Der Raum ist tief, als Weltraum ist er unendlich. Aber auch die Bühne kann zum Raum ohne Grenzen werden, kann jedes vorstellbare Maß von Endlichkeit sprengen. So im „Schwanensee“ von Patrice Bart auf der einstweilen entrümpelten Bühne der Deutschen Oper Berlin. Das Staatsballett Berlin (SBB) zeigt den Tanz pur, zwar im Kostüm, aber nahezu ohne Bühnenbild, denn das kann wegen des Wasserschadens am letzten Heiligabend noch nicht wieder eingesetzt werden. Die Überraschung: „Schwanensee“ wirkt ohne See nochmal so stark – auf eine gewisse Art wie ein Dogma-Film und so authentisch wie eine Neueinstudierung. Kein Wunder: Choreograf Patrice Bart hat Anweisungen gegeben, um die ungewohnte Situation zu bewältigen.

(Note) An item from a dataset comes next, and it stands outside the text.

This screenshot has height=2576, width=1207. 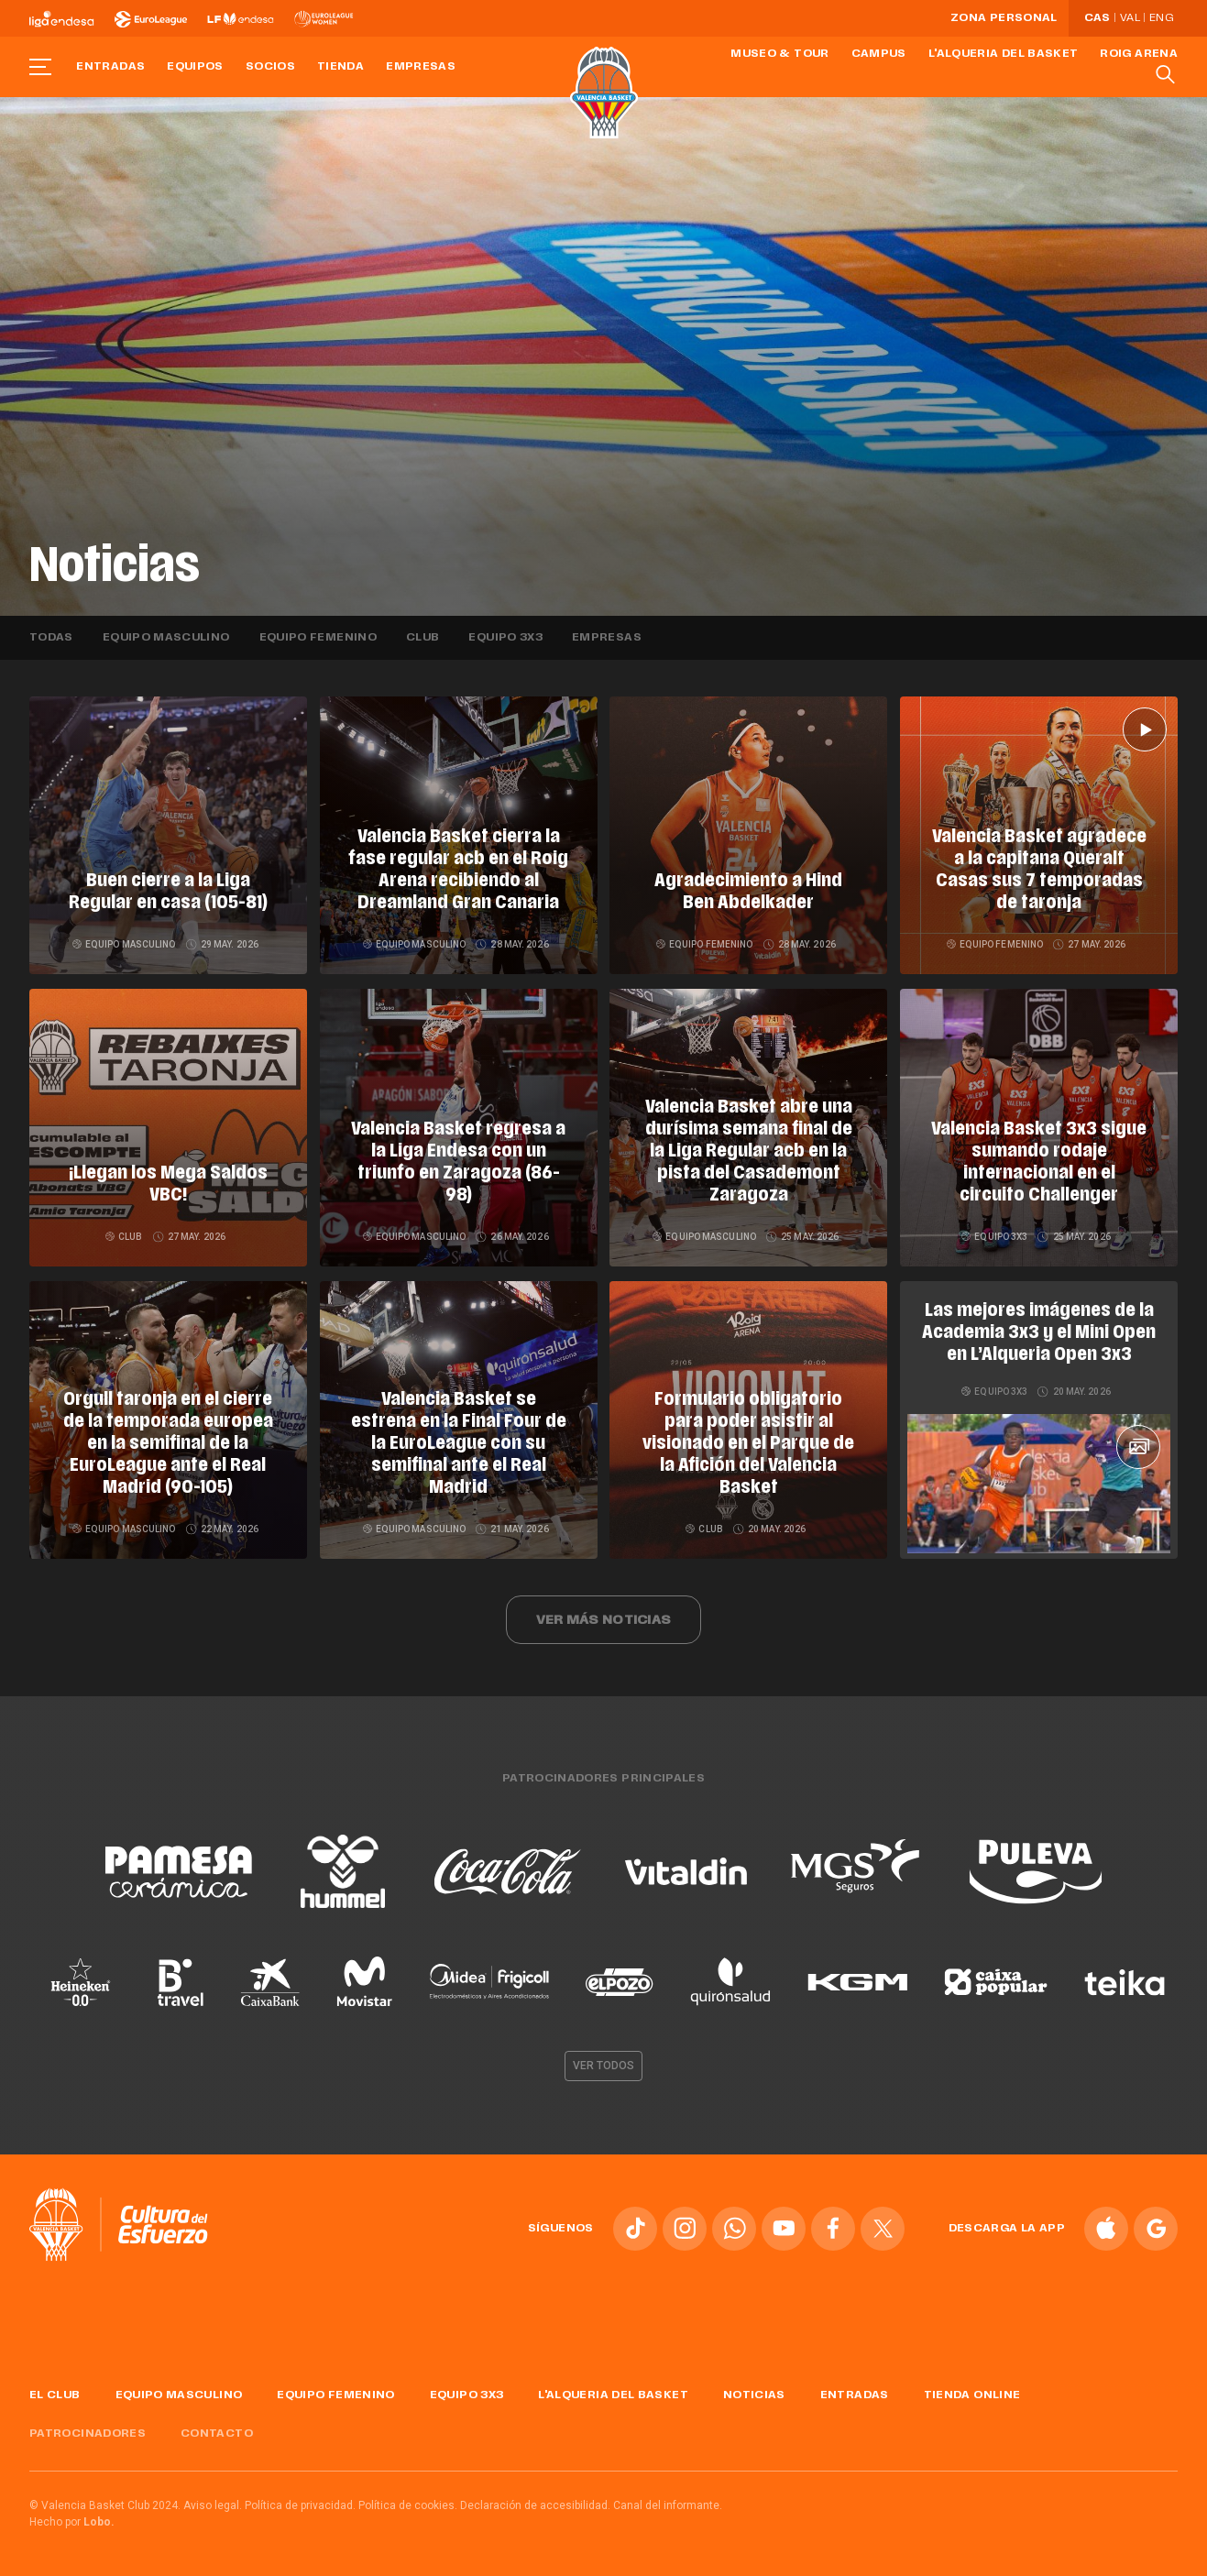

So spielt die verzwickt-verzaubernde Handlung mit prächtigen Kostümen vor purem Schwarz. Die Tänzerinnen und Tänzer wirken darin wie leuchtende Wesen aus einer anderen, märchenhaften Welt. Es hätte ein expressionistisches Maltalent so ganz im Sinn von Emil Nolde oder Edvard Munch diese Szenerie ersinnen können!

Wirklich: Als hätte sie es geahnt, dass ihre Gewänder auch mal ohne Bühnendekoration stark wirken müssen, hat Luisa Spinatelli die Ausstattung für diesen „Schwanensee“ von Patrice Bart kreiert.

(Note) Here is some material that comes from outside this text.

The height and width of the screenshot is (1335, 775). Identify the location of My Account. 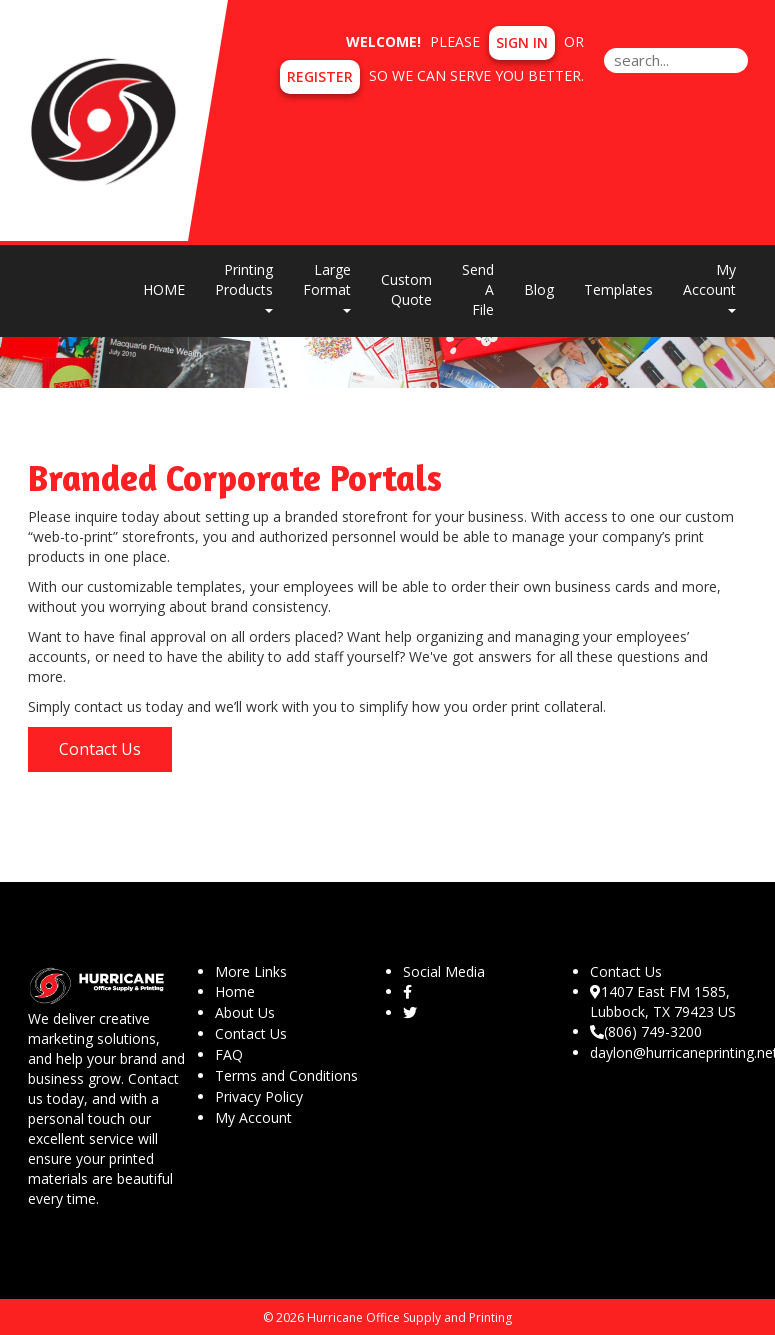
(253, 1117).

Wenige Korbstühle und schlichte schwarze Seitenkulissen genügen, um dem Tanz und dem Schauspiel hier Unterstützung zu geben. Und das Staatsballett Berlin tanzt und spielt, dass es eine Lust ist!

"Schwanensee" geht auch ohne viel Bühnenbild

Die Anspannung weicht dem Jubel: Iana Salanko und Marian Walter später vorm roten Vorhang nach „Schwanensee“ am 19. Januar 2018 in der DOB. Foto: Gisela Sonnenburg

Solisten und Ensemble zeigen eine so kohärente, spannungsgeladene, sinnlich und auch technisch so fein gearbeitete Darbietung, dass die Inszenierung frischer denn je wirkt. Zumal Patrice Bart, einst Assistent von Rudolf Nurejew, das Libretto psychologisch aufmotzte und um spannungstreibende Elemente ergänzte.

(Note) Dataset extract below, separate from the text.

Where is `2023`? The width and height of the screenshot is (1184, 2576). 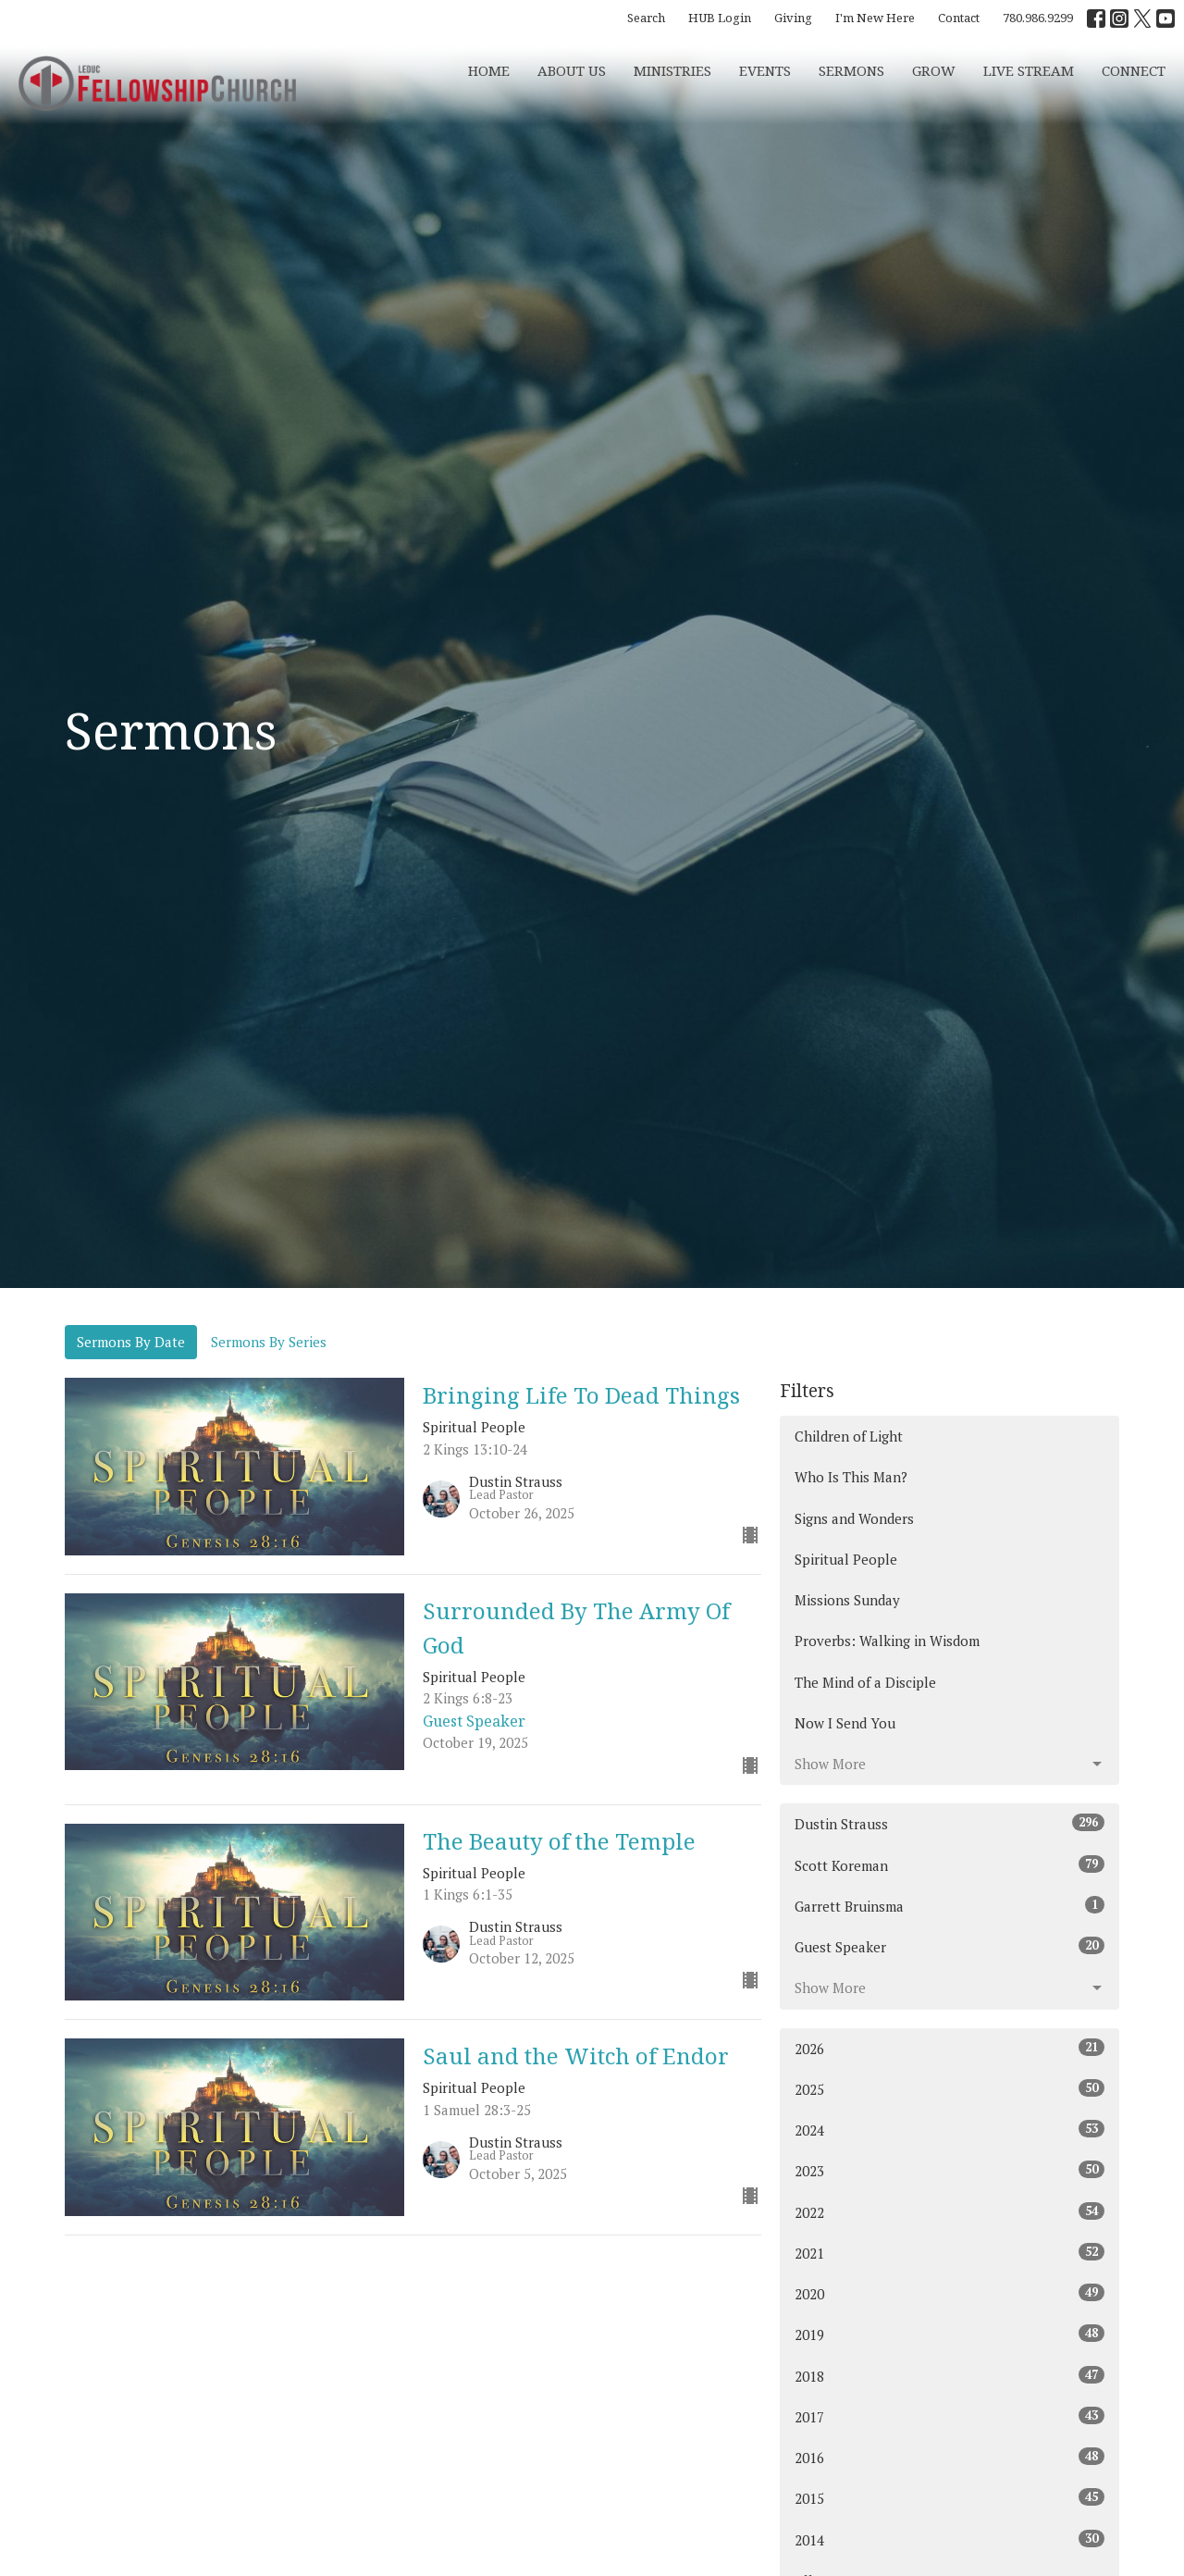
2023 is located at coordinates (949, 2170).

Ein Gaze-Vorhang mit graublauem Wolkenmuster hilft, die Blicke auf die Bühnenrealität zu verklären. Der Programmzettel vermerkt ja vornehm, dass die Vorstellung „in veränderter Dekoration bei angepasster Beleuchtung“ stattfinde. Aber die Reduktion auf das absolut Notwendige entwickelt ein eigenständiges Flair…

Da sehen wir zunächst zur vom Orchester der Deutschen Oper Berlin unter dem jungen Marius Stravinsky einfühlsam und sorgsam nuanciert gespielten Ouvertüre die bildhübsche verwitwete Königin mit blonden Locken (elegant: Elena Pris), wie sie ihren Thronfolger Prinz Siegfried, hier noch als Kind, spazieren führt: Schau, so sieht die Welt aus, die wir regieren!

Dann der erste Akt, ohne Gaze-Vorhang: das Volljährigkeitsfest des Prinzen. Wie es zur Belle Époque üblich war – und hierin siedelt Patrice Bart sein „Schwanensee“-Stück an – feiert man den 21. Geburtstag als Wegmarke des Erwachsenseins.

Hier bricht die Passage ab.